很抱歉,它确实是这样的 SELECT。你如何处理这个案子?已编辑的问题。
(a) 您可以正确执行查询吗?因为您选择了“videos_video”表的许多列,而您只对“id”上的行进行分组,这应该会导致错误(b)我确实认为您可以大大简化查询,并对性能产生潜在的重大影响( c)我不确定物化视图是否与您的情况相关,主要是因为更新问题。
@Edouard 如果是主键,则按 id 分组就足够了。
没有发生特定错误。什么是要简化的查询?
【参考方案1】:
下面是一些简化查询的想法。然后EXPLAIN ANALYSE
将确认对查询性能的潜在影响。
从子查询开始:
SELECT U0."id"
FROM "videos_tag" U0
INNER JOIN "videos_video_tags" U1 ON (U0."id" = U1."tag_id")

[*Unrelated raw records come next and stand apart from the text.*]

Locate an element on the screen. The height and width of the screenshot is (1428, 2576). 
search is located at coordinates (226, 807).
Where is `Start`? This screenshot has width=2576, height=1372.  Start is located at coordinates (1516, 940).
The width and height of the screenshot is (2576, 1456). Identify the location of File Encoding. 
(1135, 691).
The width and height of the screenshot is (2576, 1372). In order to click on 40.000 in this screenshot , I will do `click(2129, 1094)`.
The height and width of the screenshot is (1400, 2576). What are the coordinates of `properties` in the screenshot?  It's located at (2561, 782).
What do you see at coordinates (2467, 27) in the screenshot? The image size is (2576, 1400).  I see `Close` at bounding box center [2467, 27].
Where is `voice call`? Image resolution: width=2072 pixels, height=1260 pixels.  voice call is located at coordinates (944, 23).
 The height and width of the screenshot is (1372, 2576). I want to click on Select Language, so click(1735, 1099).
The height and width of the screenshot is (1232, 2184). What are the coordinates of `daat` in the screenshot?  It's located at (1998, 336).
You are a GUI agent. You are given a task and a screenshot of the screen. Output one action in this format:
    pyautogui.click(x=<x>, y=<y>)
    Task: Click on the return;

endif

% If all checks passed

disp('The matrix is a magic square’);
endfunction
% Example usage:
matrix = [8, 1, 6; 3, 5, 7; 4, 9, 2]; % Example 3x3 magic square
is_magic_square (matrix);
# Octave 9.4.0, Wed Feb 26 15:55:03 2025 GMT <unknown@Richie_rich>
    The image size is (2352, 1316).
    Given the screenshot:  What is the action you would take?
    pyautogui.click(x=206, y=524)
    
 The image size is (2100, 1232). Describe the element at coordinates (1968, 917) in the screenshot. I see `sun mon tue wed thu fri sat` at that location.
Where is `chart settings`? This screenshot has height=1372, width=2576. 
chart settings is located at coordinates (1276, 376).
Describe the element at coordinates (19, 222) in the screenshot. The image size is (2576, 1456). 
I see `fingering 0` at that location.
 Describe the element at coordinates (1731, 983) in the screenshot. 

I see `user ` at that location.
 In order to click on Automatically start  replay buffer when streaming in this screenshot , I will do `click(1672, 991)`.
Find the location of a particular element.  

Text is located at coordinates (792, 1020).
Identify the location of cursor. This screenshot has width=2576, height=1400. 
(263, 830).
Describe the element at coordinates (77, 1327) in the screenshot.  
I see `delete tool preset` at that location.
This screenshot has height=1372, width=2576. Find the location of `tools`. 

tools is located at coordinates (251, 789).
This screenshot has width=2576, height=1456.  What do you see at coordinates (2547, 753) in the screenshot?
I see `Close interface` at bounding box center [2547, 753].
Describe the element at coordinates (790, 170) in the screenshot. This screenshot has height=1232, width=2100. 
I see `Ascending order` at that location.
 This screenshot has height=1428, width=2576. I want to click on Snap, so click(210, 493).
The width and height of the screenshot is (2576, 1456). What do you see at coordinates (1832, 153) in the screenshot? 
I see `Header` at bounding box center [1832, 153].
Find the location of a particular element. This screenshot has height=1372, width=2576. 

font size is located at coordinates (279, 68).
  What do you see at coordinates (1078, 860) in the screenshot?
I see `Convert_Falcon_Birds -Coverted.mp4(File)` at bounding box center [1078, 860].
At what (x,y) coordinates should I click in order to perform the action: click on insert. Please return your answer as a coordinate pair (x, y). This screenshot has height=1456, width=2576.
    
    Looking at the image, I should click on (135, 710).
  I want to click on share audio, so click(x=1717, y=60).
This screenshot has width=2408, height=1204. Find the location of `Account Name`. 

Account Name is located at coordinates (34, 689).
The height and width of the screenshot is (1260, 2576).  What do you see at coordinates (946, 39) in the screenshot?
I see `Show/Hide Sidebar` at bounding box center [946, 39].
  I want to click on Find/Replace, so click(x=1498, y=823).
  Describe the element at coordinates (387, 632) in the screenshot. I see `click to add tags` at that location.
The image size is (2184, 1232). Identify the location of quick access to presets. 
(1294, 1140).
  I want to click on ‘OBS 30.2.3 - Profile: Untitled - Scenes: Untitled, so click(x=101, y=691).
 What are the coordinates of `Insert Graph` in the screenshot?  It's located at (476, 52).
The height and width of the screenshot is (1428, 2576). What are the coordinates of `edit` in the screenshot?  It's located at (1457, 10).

WHERE U1."video_id" = '748b1814-f311-48da-a1f5-6bf8fe229c7f'
根据JOIN
子句:U0."id" = U1."tag_id"
以便SELECT U0."id"
可以替换为SELECT U1."tag_id"
。
在这种情况下,表"videos_tag" U0
不再在子查询中使用,可以简化为:
SELECT U1."tag_id"
FROM "videos_video_tags" U1
WHERE U1."video_id" = '748b1814-f311-48da-a1f5-6bf8fe229c7f'
而主查询的WHERE
子句变为:
WHERE "videos_video_tags"."tag_id" IN
( SELECT U1."tag_id"
FROM "videos_video_tags" U1
WHERE U1."video_id" = '748b1814-f311-48da-a1f5-6bf8fe229c7f'
)
可以转换为表"videos_video_tags"
上的自连接,添加到主查询的FROM
子句中:
FROM "videos_video" AS v
INNER JOIN "videos_video_tags" AS vt
ON v."id" = vt."video_id"
INNER JOIN "videos_video_tags" AS vvt
ON vvt."tag_id" = vt."tag_id"
WHERE vvt."video_id" = '748b1814-f311-48da-a1f5-6bf8fe229c7f'
最后,GROUP BY "videos_video"."id"
子句可以根据两个表之间的JOIN
子句替换为GROUP BY "videos_video_tags"."video_id"
,并且与ORDER BY
子句和LIMIT
子句关联的这个新的GROUP BY
子句可以适用于仅涉及表 "videos_video_tags"
的子查询,在加入表 "videos_video"
之前:
SELECT v."id",
v."title",
v."thumbnail_url",
v."preview_url",
v."embed_url",
v."duration",
v."views",
v."is_public",
v."published_at",
v."created_at",
v."updated_at",
w."n"
FROM "videos_video" AS v
INNER JOIN
( SELECT vt."video_id"
, count(*) AS "n"
FROM "videos_video_tags" AS vt
INNER JOIN "videos_video_tags" AS vvt
ON vvt."tag_id" = vt."tag_id"
WHERE vvt."video_id" = '748b1814-f311-48da-a1f5-6bf8fe229c7f'
GROUP BY vt."video_id"
ORDER BY "n" DESC
LIMIT 20
) AS w
ON v."id" = w."video_id"
【讨论】:
谢谢!您的查询执行时间有所改善!但是,我想把它加快到两位数左右,难道不能让它更快吗?我还把这个查询的执行计划的结果添加到了问题中。 @Jvn - 执行时间除以 3 还不错 :-) 新的执行计划很有趣,但我不确定有很多地方可以提高性能- 也许一个关于索引的想法,另一个关于配置参数的想法。您能否分享与“videos_video_tags”表相关的索引的定义?谢谢。以上是关于当对 COUNT 聚合的值执行 ORDER BY 时,发出查询需要时间的主要内容,如果未能解决你的问题,请参考以下文章
聚合函数种类和功能有哪些和分组查询 group by 与 order by的区别?
聚合函数种类和功能有哪些和分组查询 group by 与 order by的区别?
聚合函数种类和功能有哪些和分组查询 group by 与 order by的区别?